The gospel proclaims that the human race is depraved, guilt-ridden, corrupt in all it does, unable to rescue itself, unwilling to go any way but towards hell. The gospel proclaims that faith in Jesus Christ is the way, the only way, of escape from this dreadfully dangerous and hopeless world in which we live. The gospel puts a blanket curse on all man’s endeavors as capable only of contributing to greater evil, greater trouble, greater condemnation. The gospel assures men that an infinitely bright and glorious future awaits those who believe in Christ Jesus.
The gospel causes a bright light to shine in this world in its present state and shows those who have received the gift of faith that to want a world here on earth is to be a fool of the worst sort, for here is only sin, and where sin is, there is suffering and trouble, violence and death. The bright hope of the future for the redeemed is in a great work of God when the wicked will be punished, the curse on this creation removed, the earthly made heavenly, and former things are no more.
The siren call of the social gospel is the call to love one’s neighbor as oneself. The Reformed Christian would joyfully agree with those who strive to make the world a better place in which to live, if only men would understand what love is. Is it love to put a drunk “on the wagon” when the wagon is on a steep hill that drops into hell? Is it love to feed an empty belly in which is found the bitter gall of the cancer of God’s curse? Is it love to clean up the slums and make them glittering cities in which men carve out with their riches an inheritance in the gloomy and fiery abode of eternal destruction? What good is a social gospel in a world of sin?
The Reformed believer must “love his neighbor as himself.” Of course. Our Lord told us that. But our neighbor is our wife or husband with whom we are called to live in our home in harmony and peace, and not our wife or husband that we drag into a divorce court. Why is it that those who shout the loudest about loving our neighbors cannot love the one neighbor who lives next to them? How can we love the poor man in the ghetto if we cannot love our spouse?
The towering command to love is a noble calling. It is not a mere do-goodism. It is not a clean-up-the-neighborhood campaign. It is not the formation of a Christian political party. It is to seek the eternal salvation of our neighbor. We may and must seek his salvation with a bag of groceries when he is hungry, with a thousand dollars when he cannot afford surgery for his child; but all that material help is important only when we bring to the needy the gospel, with and through the bag of groceries, and call that neighbor to repentance and faith in Christ. We love that neighbor when we do what we can to point him to the only hope there is in this world of sin.
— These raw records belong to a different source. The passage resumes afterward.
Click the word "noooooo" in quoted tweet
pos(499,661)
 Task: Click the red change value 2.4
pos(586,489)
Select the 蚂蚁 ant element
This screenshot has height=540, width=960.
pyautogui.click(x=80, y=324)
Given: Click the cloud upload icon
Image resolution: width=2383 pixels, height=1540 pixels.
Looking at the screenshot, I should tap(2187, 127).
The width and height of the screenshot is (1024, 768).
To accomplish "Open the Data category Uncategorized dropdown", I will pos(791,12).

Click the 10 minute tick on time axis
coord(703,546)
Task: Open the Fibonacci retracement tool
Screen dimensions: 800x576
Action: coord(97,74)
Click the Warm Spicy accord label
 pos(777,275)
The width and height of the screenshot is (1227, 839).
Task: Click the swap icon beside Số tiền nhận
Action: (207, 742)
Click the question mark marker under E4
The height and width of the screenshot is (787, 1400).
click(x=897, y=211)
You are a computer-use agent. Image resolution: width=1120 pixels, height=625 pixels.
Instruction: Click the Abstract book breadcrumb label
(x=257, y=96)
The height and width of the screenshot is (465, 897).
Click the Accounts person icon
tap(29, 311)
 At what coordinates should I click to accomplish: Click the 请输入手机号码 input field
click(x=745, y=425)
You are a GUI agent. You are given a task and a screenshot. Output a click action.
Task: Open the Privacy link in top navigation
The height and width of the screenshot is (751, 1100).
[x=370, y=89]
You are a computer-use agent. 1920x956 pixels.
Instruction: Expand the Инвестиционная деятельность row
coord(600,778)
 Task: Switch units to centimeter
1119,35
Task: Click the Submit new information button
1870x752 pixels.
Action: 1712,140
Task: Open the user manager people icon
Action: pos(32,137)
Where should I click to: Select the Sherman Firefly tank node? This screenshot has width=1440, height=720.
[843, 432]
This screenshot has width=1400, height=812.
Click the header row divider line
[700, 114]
The believer knows with absolute certainty that this world will never be a better place. It will only become worse as sin develops and wickedness grows. Nothing can improve it, for the world’s problems are the result of sin, and the solution does not lie in building affordable housing for the downtrodden, but in the cross of Christ. And while the base of the cross of Christ sinks down into hell where our Savior suffered hell’s torments, it also reaches up to heaven to carry us out of hell’s fiery abode into the splendor and sinlessness of the abode of the angels.
To keep one’s eyes fastened on this world is to fail to see the flames of hell licking around every human endeavor in this world. It is also a failure to see that there is no hope here in this creation. Just as Rauschenbusch’s dream for the future was shattered by the smoke and flame of World War I, so shall all hope of all those who dream of a kingdom of Christ here in the world go up in smoke when Christ comes again to judge man and deliver His beloved church.